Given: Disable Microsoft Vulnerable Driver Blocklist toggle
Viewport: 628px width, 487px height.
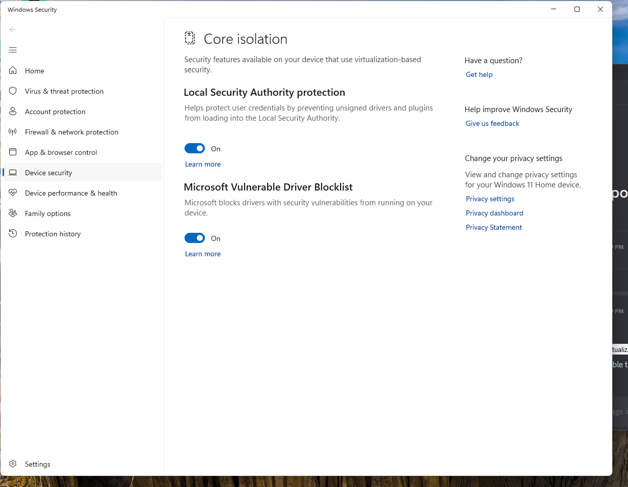Looking at the screenshot, I should [x=195, y=238].
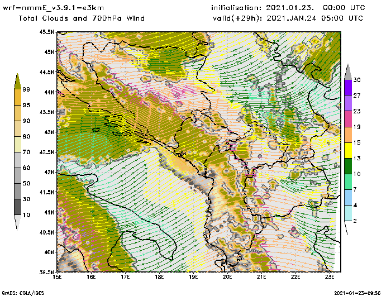The height and width of the screenshot is (296, 391).
Task: Click the purple 27–30 wind speed swatch
Action: point(348,88)
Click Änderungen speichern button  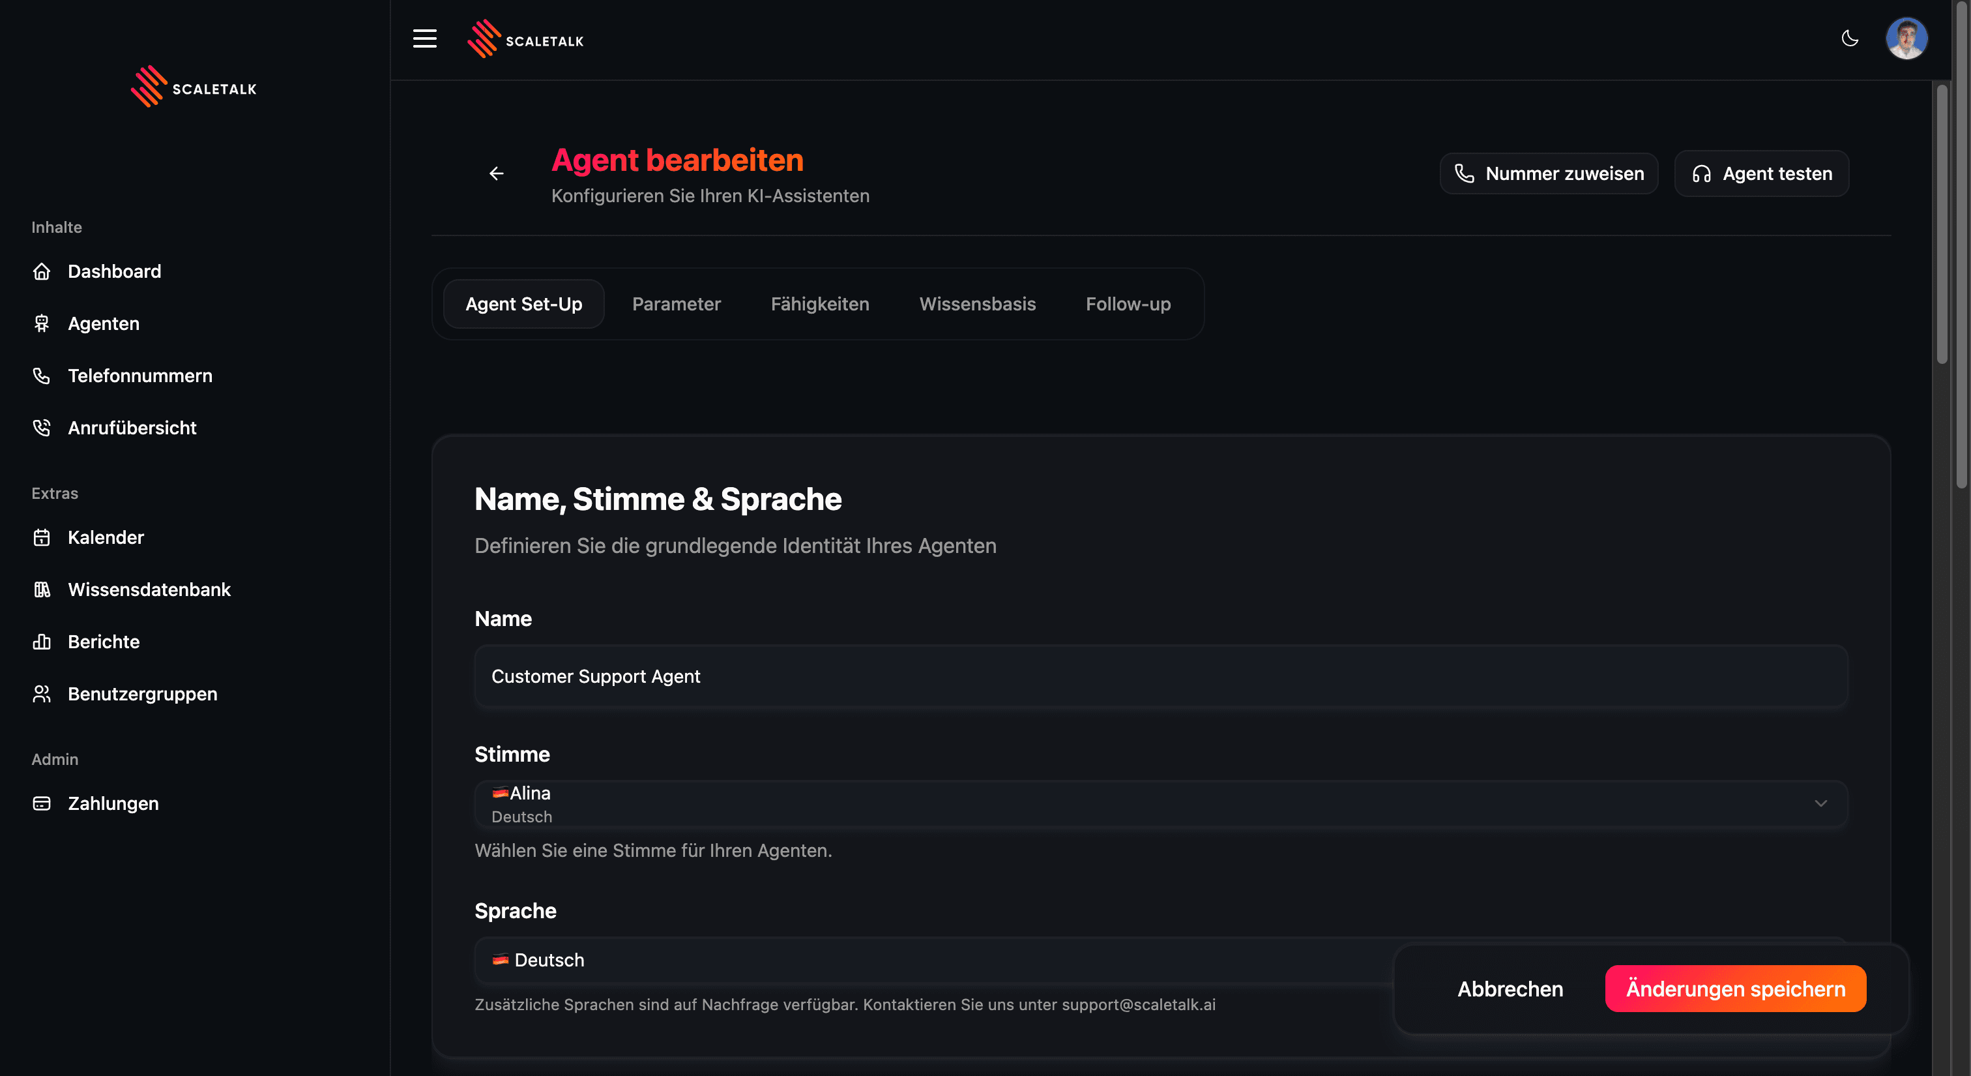click(1735, 989)
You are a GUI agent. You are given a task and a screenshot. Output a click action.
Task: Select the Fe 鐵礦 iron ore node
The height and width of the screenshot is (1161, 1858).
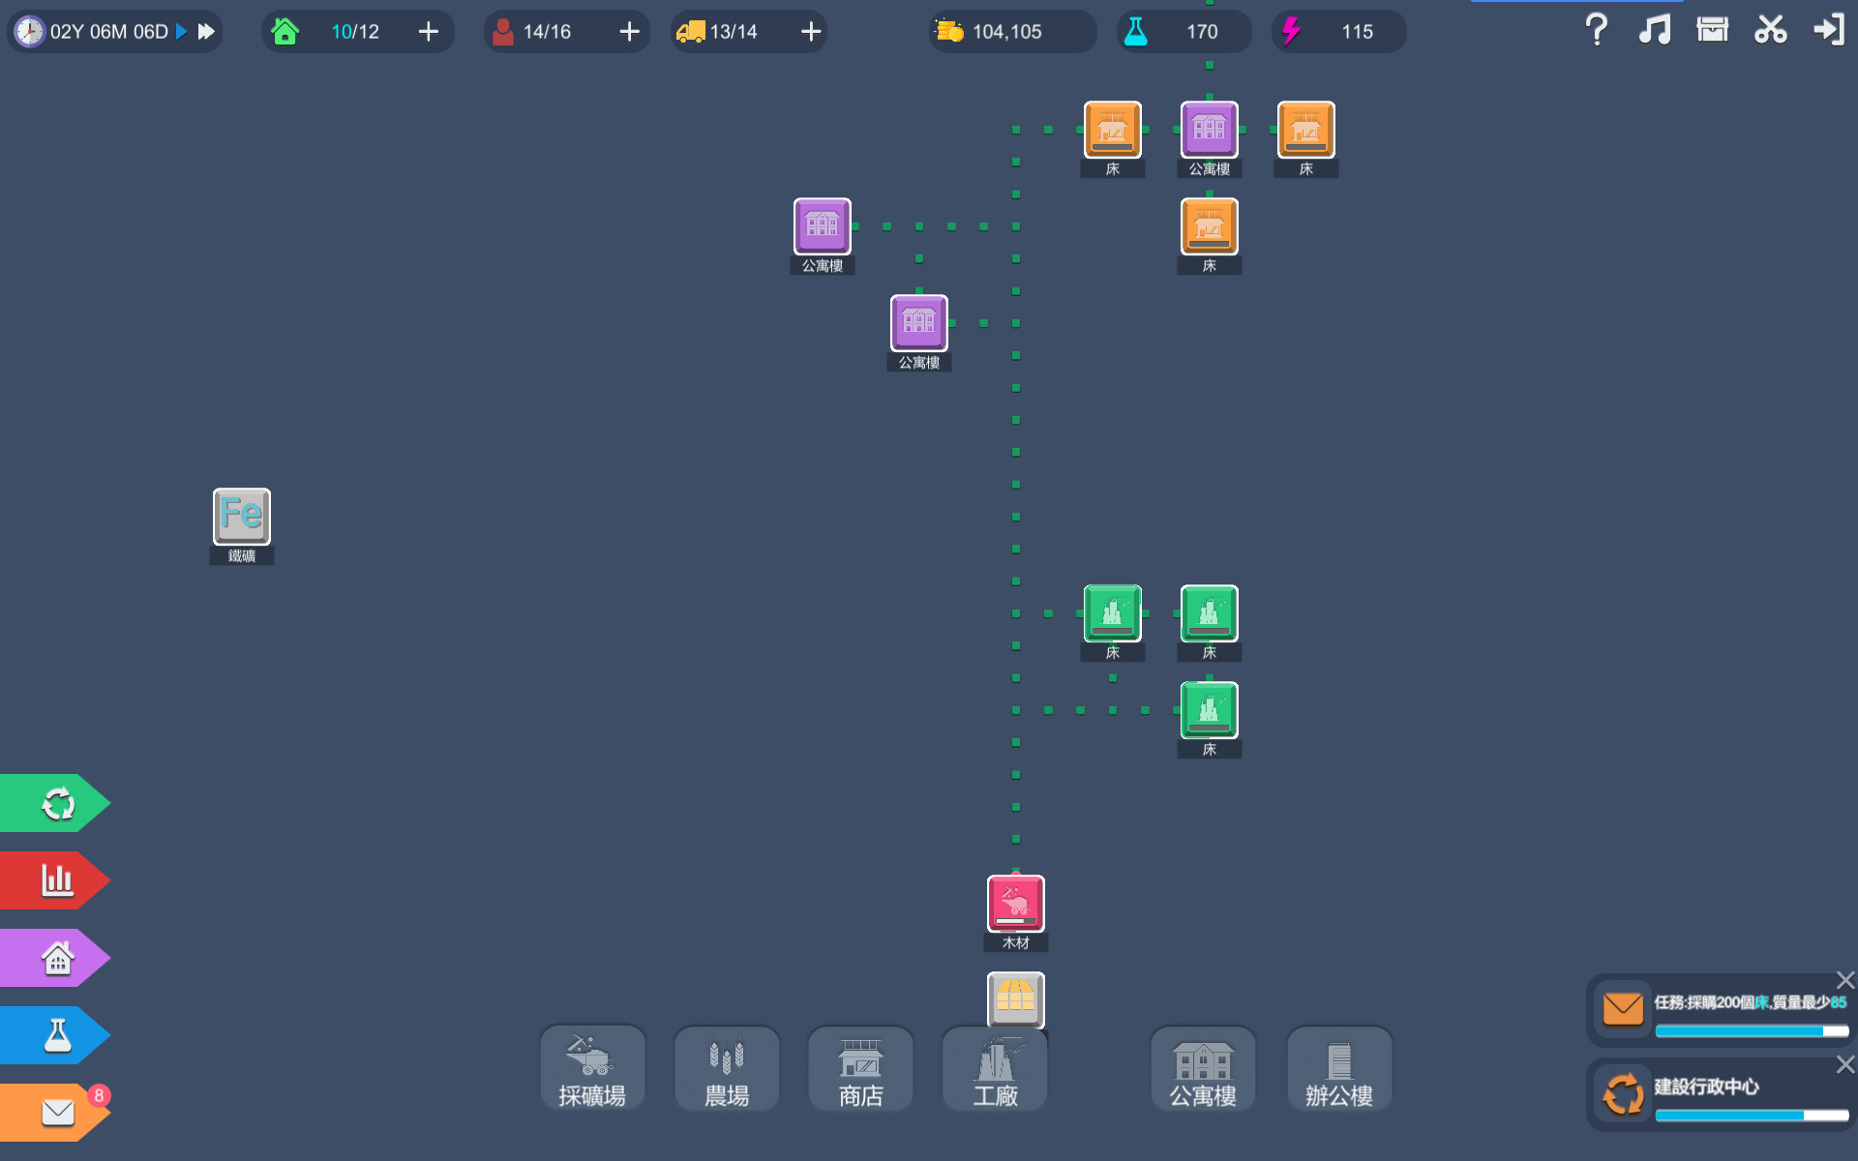(241, 516)
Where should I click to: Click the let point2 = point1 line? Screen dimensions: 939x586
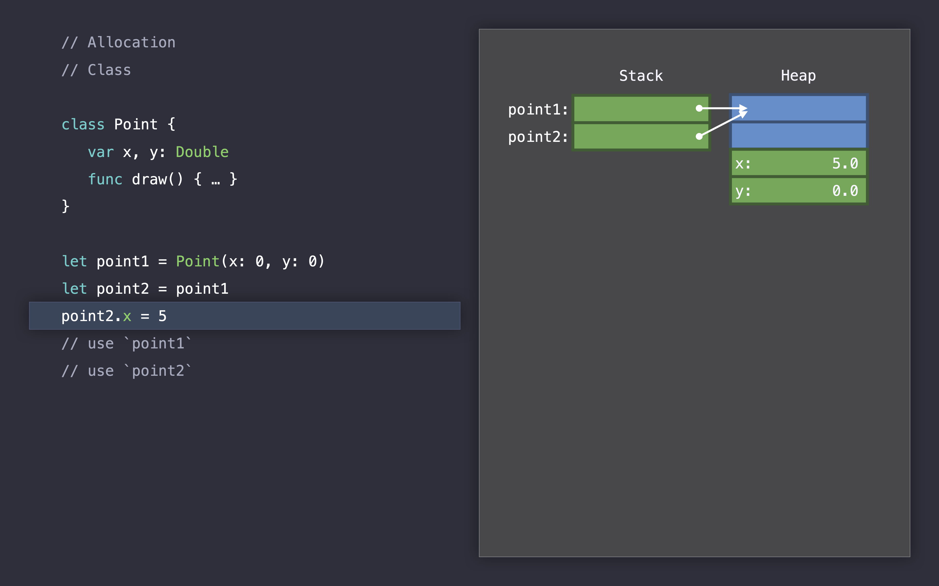click(145, 289)
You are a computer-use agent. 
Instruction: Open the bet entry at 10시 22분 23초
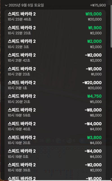(55, 30)
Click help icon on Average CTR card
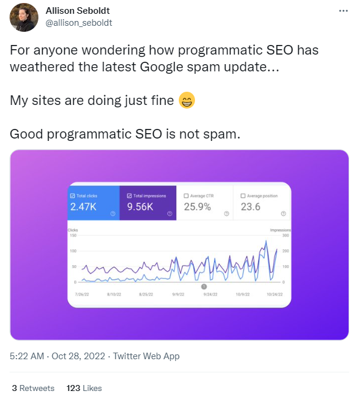The height and width of the screenshot is (400, 357). point(227,213)
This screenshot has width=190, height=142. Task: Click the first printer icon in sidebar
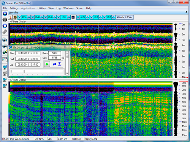[x=5, y=40]
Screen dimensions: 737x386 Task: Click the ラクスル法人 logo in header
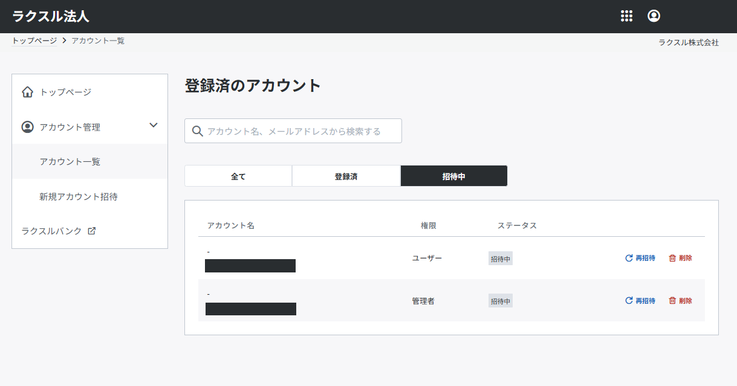(x=51, y=16)
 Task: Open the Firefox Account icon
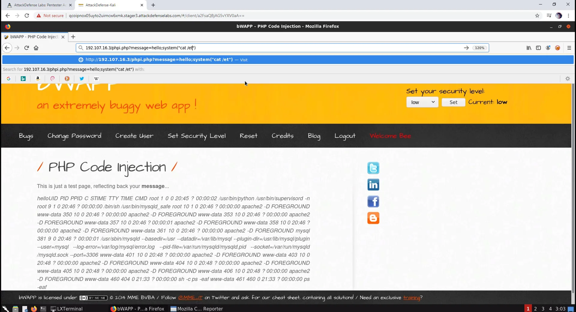click(x=548, y=48)
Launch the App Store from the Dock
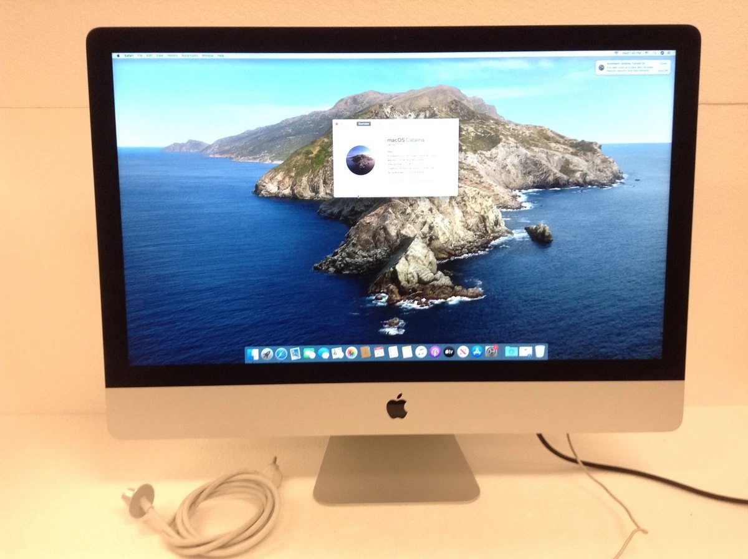 [x=477, y=354]
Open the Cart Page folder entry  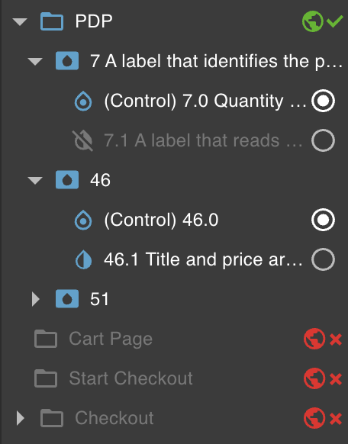point(111,339)
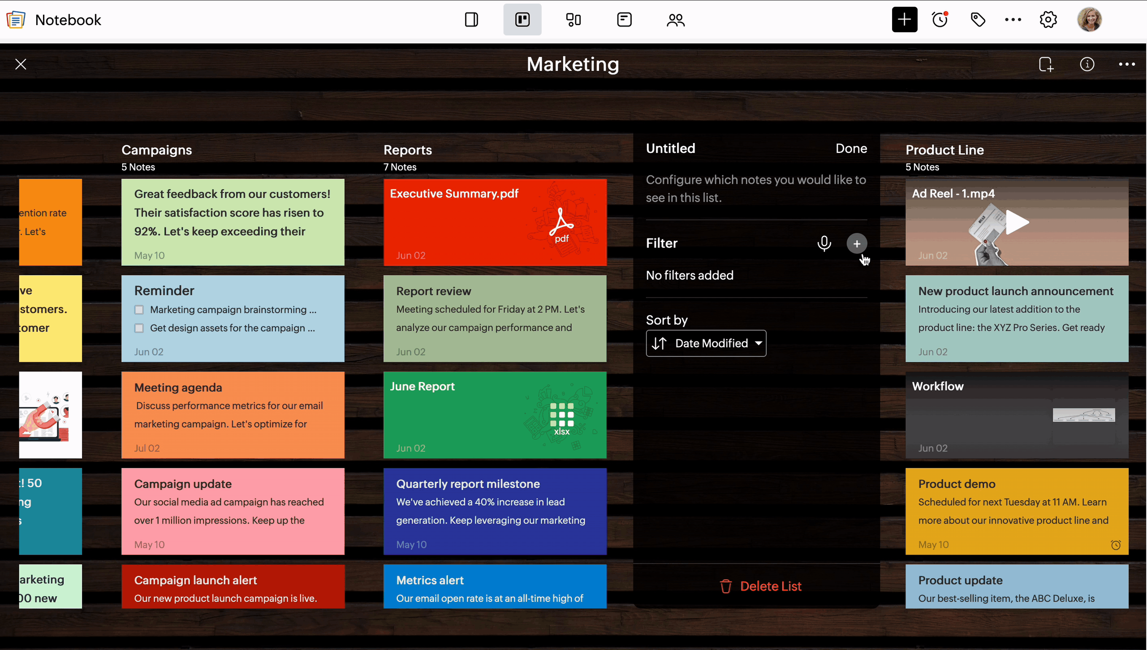Open the top toolbar more options ellipsis
Viewport: 1147px width, 650px height.
point(1013,20)
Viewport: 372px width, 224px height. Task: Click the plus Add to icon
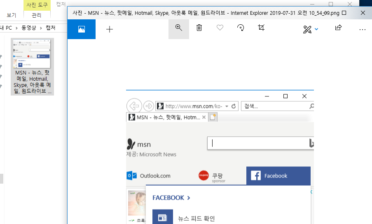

◆ ◆ ◆ ◆ ◆

→ **EXERCISE**: Rewrite the material from its first line through the line with "Action: point(348,88)", replacing "Disable" with "Enable" and leaving everything else unchanged. Omit the pictures from your answer.

→ **WRITTEN ANSWER**:
Given: Enable Microsoft Vulnerable Driver Blocklist toggle
Viewport: 628px width, 487px height.
Looking at the screenshot, I should [x=195, y=238].
The height and width of the screenshot is (296, 391).
Task: Click the purple 27–30 wind speed swatch
Action: point(348,88)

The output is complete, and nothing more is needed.